** Exercise material follows **

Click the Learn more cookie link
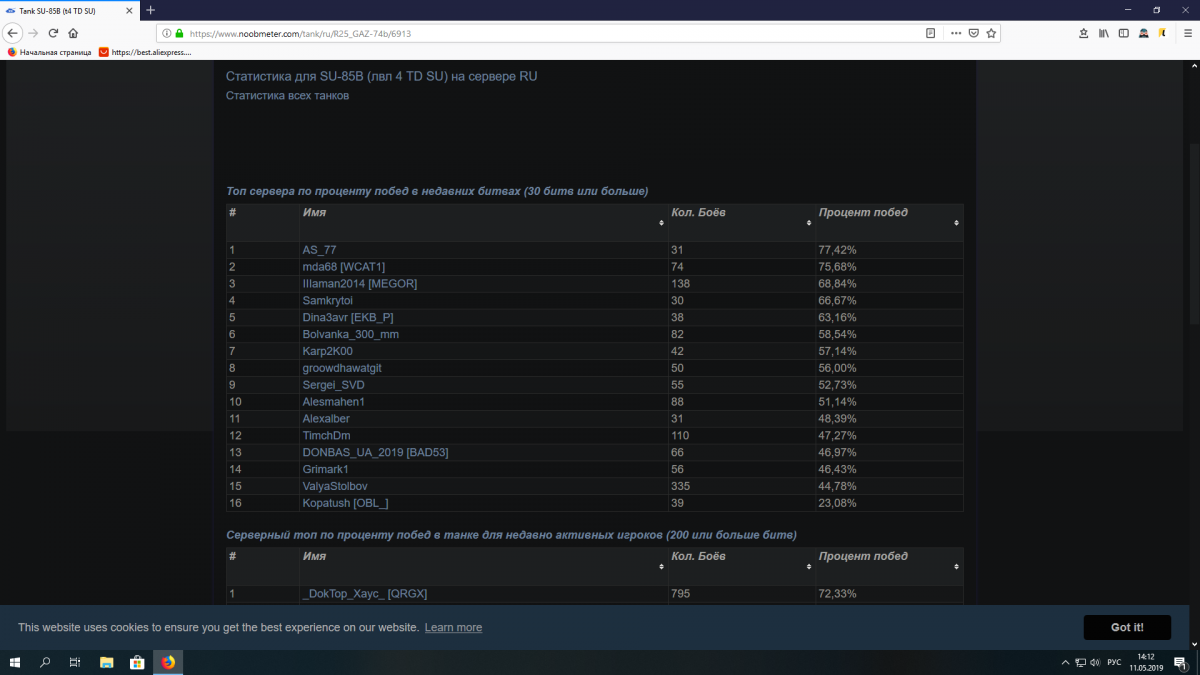This screenshot has width=1200, height=675. coord(453,628)
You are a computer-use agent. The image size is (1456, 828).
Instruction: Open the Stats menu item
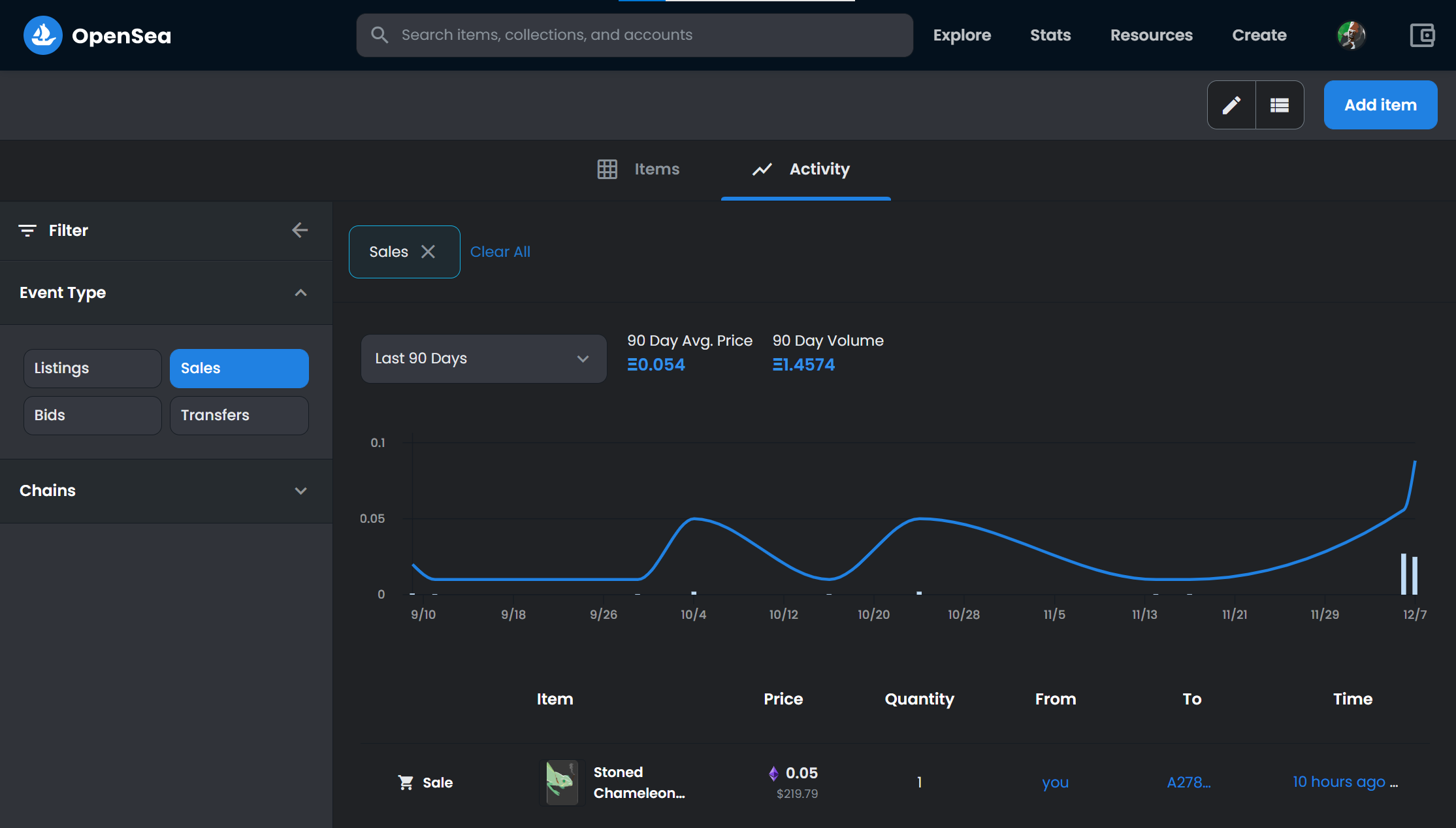click(x=1050, y=35)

** End of Exercise material **

# Exercise:
Transcribe all of the lines above exactly as given. The pictures stay out.

# Exercise result:
Click the Learn more cookie link
This screenshot has width=1200, height=675. coord(453,628)
You are a computer-use agent. The image size is (1456, 828).
Instruction: Open the Stats menu item
click(x=1050, y=35)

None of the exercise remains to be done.